Chilean astronomer makes her mark
Chilean researcher Cinthya Herrera has not quite achieved her PhD in astronomy yet, but already she has notched up a notable success in her career.
The 27-year-old student has the distinction of publishing the very first science paper to come out of the Alma radio telescope.
This huge facility, going up in Chile's Atacama Desert, is set to revolutionise our understanding of the cosmos.
Ms Herrera's efforts will be followed by thousands more publications.
"I was really excited to be told my work was the first refereed paper accepted for publication based on Alma observations, but also I was extremely proud because Alma is in Chile," the young astronomer told BBC News.
Ms Herrera has been describing her studies here in Manchester at the UK National Astronomy Meeting (NAM).
Her investigations involved looking for star forming clusters resulting from the merger of a pair of spiral galaxies.
This collision, known as "The Antennae", lies about 70 million light-years away in the constellation of Corvus (The Crow).
It produces very turbulent regions of gas that must dissipate their energy if they are to condense and form new stars.
"With Alma and its wonderful resolution, we were able to trace the molecular mass of the gas and the structures that will form stars; and using another telescope run by the European Southern Observatory, we were able to trace the energy dissipation," Ms Herrera explained.
"The tracers we observe to do this are carbon monoxide in the case of Alma and molecular hydrogen in the case of the second telescope - the Very Large Telescope, also in the Atacama."
Details of the work have appeared in Astronomy and Astrophysics.
The data was acquired in the so-called science verification phase of Alma (Atacama Large Millimeter/submillimeter Array).
The co-operative venture that includes the scientific and engineering inputs of Europe, East Asia, North America, and the host nation, Chile, is still only half-built.
Week by week, new radio antennas are being added to the observing network sited 5,000m above sea level on Atacama's Chajnantor plateau.
Right now, there are 22 of its 12m dishes in place with another seven 7m dishes also observing the sky.
It is planned there should be a total of 66 antennas when Alma becomes fully operational in the next couple of years.
The observatory's capabilities are keenly awaited by astronomers.

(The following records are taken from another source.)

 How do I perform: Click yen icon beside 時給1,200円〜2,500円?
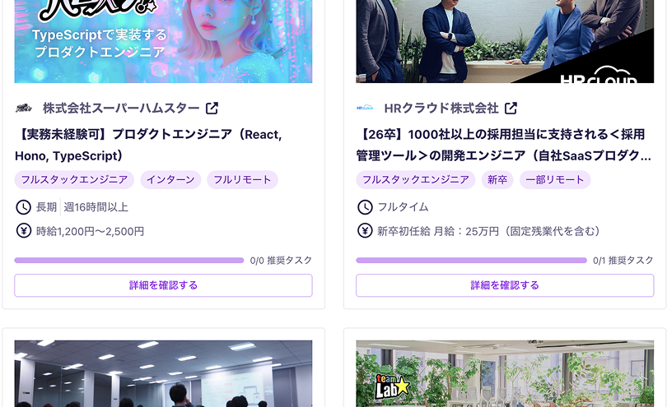23,231
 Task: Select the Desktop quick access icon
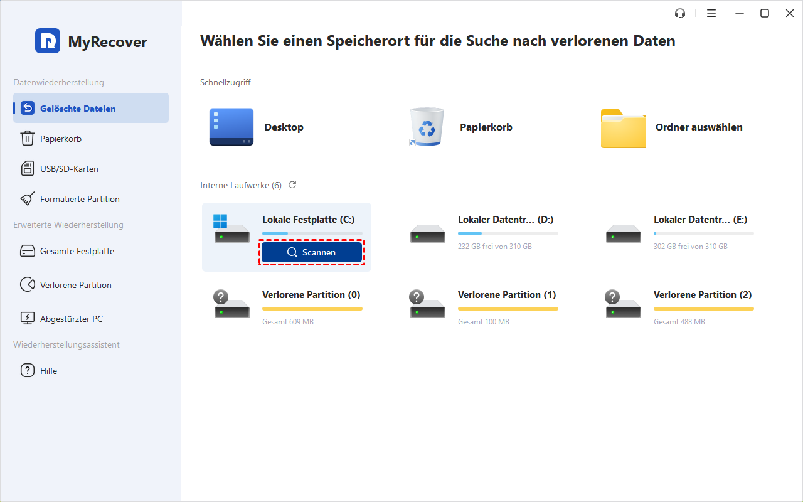tap(231, 127)
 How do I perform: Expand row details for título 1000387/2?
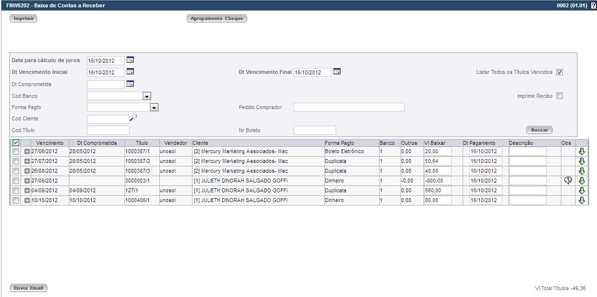pos(27,161)
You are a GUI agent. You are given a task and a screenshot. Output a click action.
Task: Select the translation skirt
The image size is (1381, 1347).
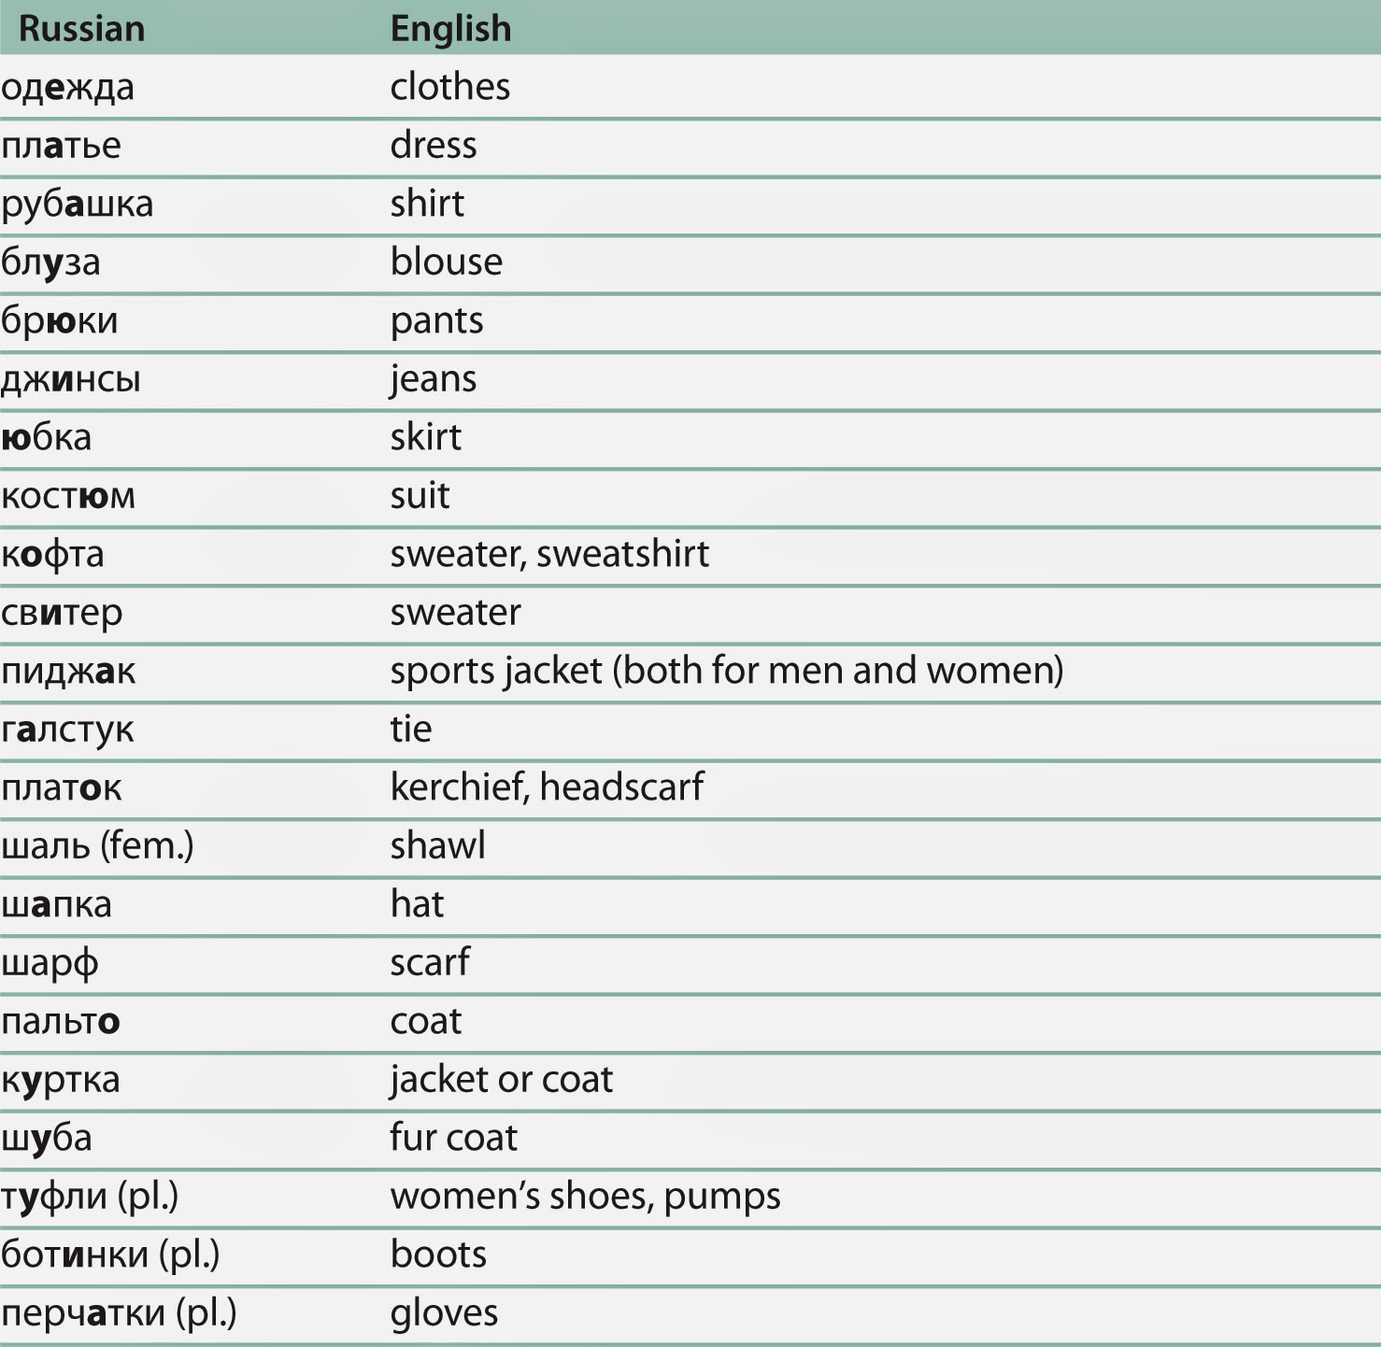(x=425, y=436)

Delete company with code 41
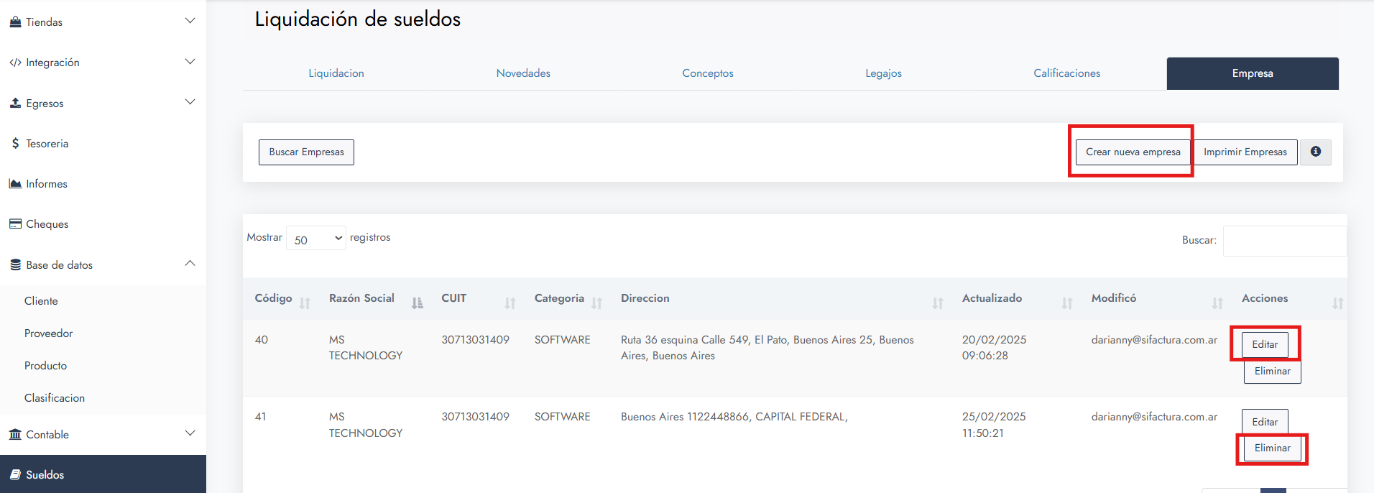pyautogui.click(x=1272, y=448)
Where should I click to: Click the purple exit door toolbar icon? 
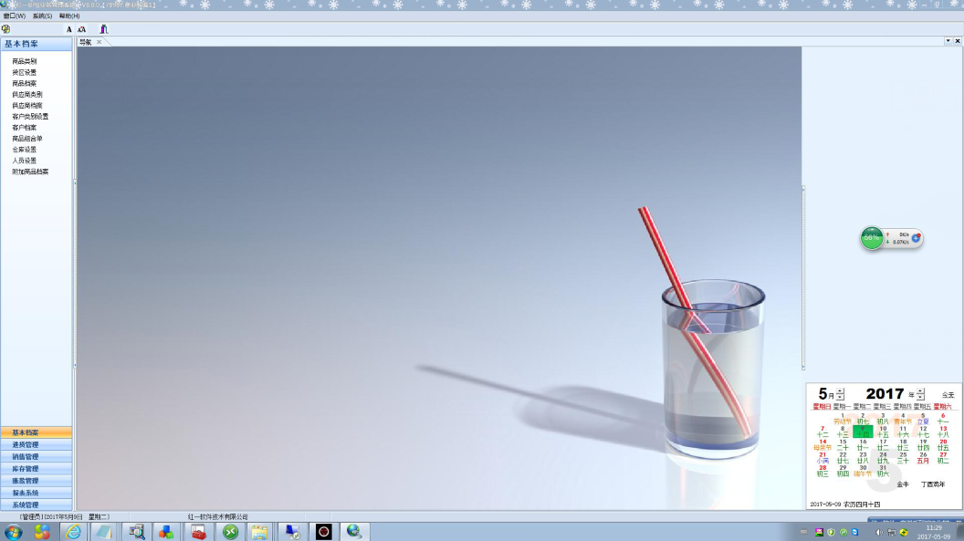(104, 29)
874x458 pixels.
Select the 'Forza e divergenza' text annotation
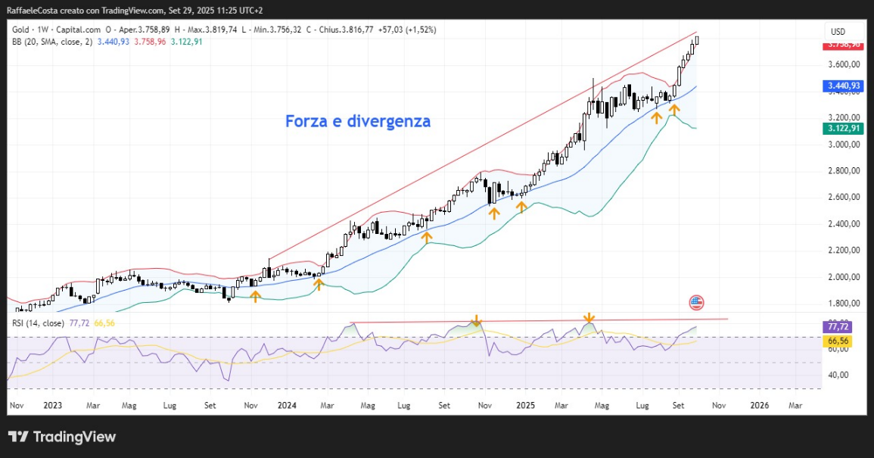click(358, 121)
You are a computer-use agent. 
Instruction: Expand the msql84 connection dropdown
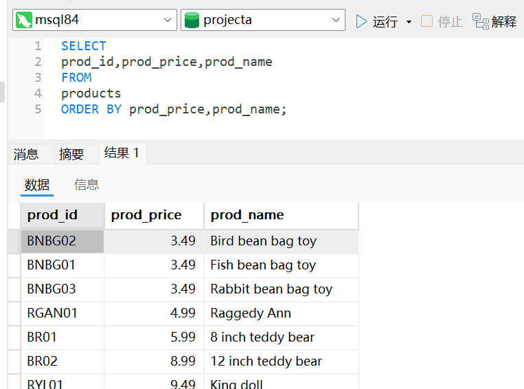168,21
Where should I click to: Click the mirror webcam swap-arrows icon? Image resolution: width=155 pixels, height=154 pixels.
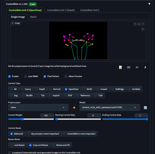(137, 67)
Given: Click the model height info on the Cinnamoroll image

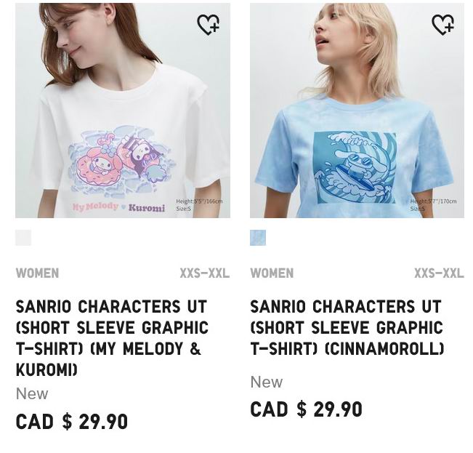Looking at the screenshot, I should (433, 204).
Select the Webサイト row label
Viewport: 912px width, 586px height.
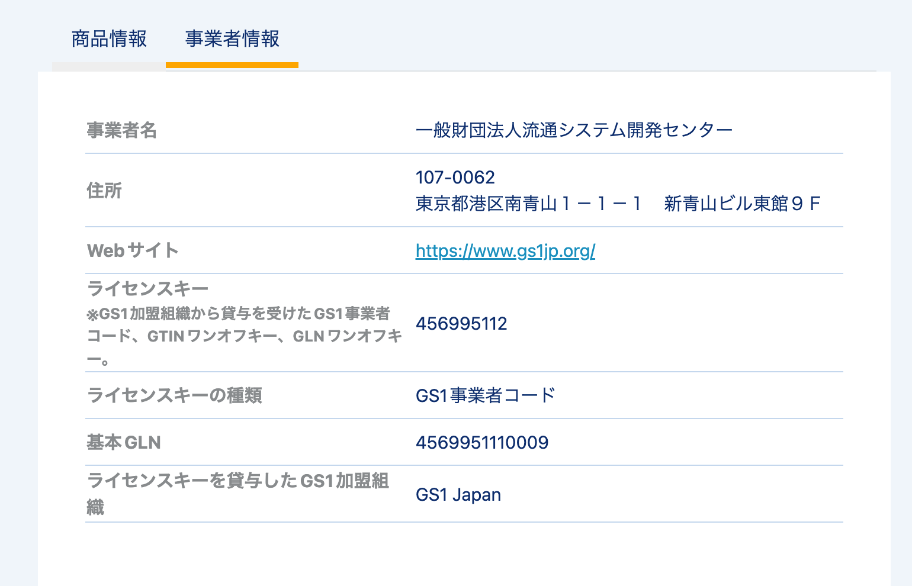click(x=132, y=250)
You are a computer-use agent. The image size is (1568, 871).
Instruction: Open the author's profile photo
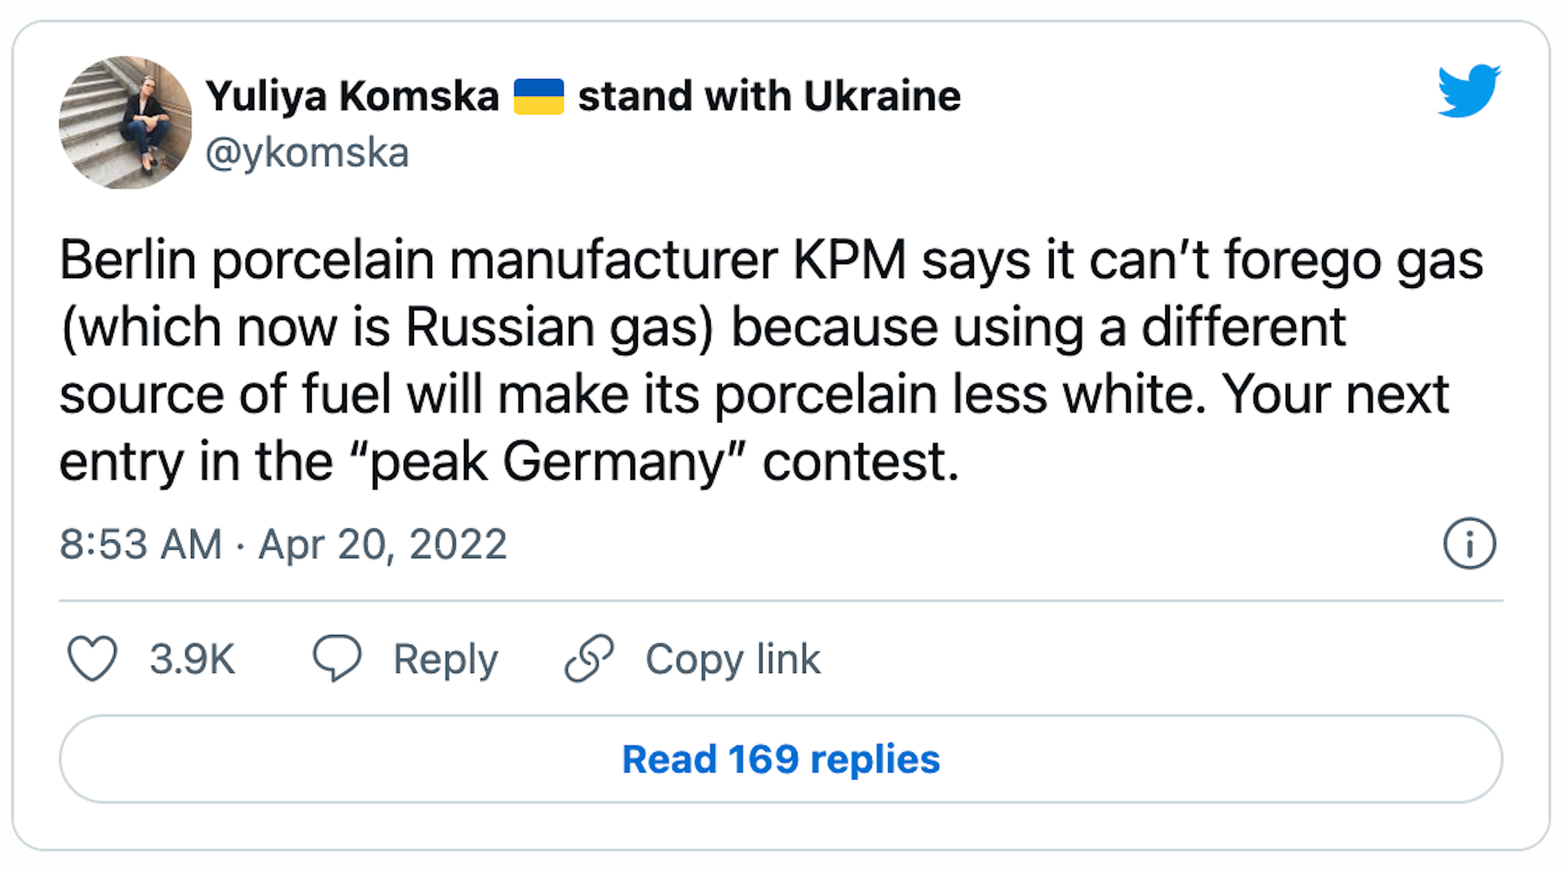click(125, 123)
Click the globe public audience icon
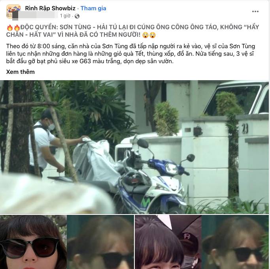 [x=77, y=16]
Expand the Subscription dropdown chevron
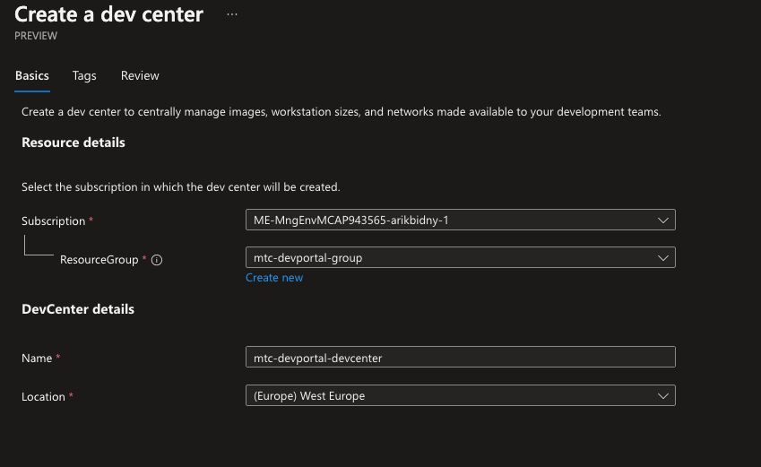761x467 pixels. click(x=662, y=220)
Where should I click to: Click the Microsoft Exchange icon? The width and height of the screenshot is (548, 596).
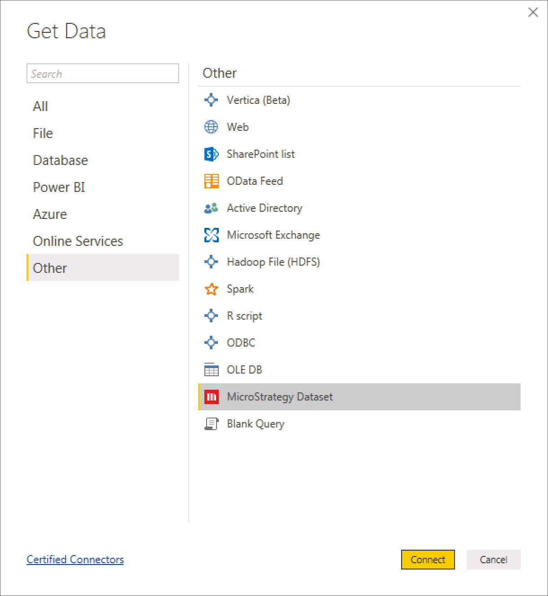pyautogui.click(x=211, y=235)
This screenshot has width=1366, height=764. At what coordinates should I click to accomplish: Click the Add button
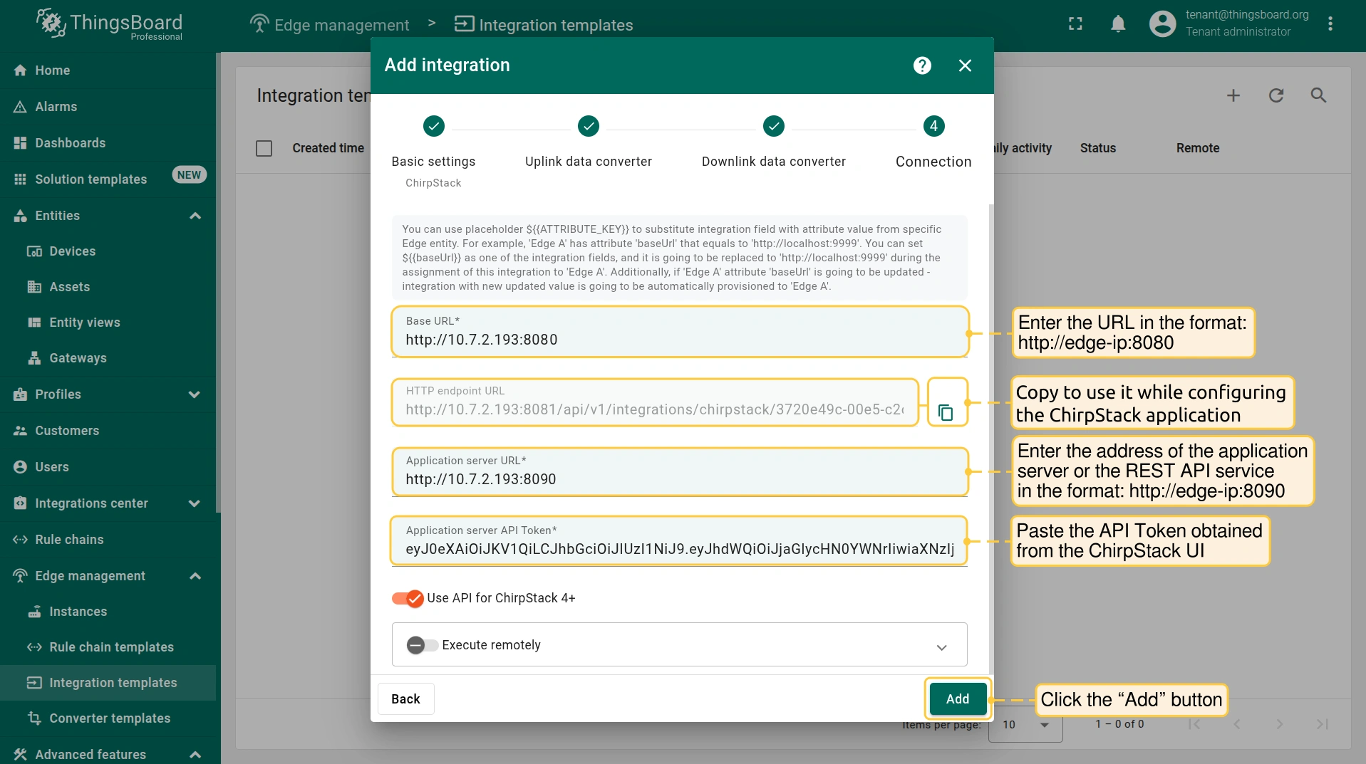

The unprecedented resolution it will achieve at longer wavelengths of light will allow scientists to study extremely cold objects in space - such as the dense clouds of cosmic dust and gas from which stars and planets form.
It is expected also to see very distant objects in the early Universe, including some of the very first structures to form more than 13 billion years ago.
Ms Herrera is currently studying in Paris, France, at the Institute of Space Astrophysics (IAS), but her intention is to return home to work on all the telescopes that take advantage of the great observing conditions in the high, dry Atacama.
"For the next few decades, I think Alma will be one of the greatest telescopes on Earth," she told the BBC.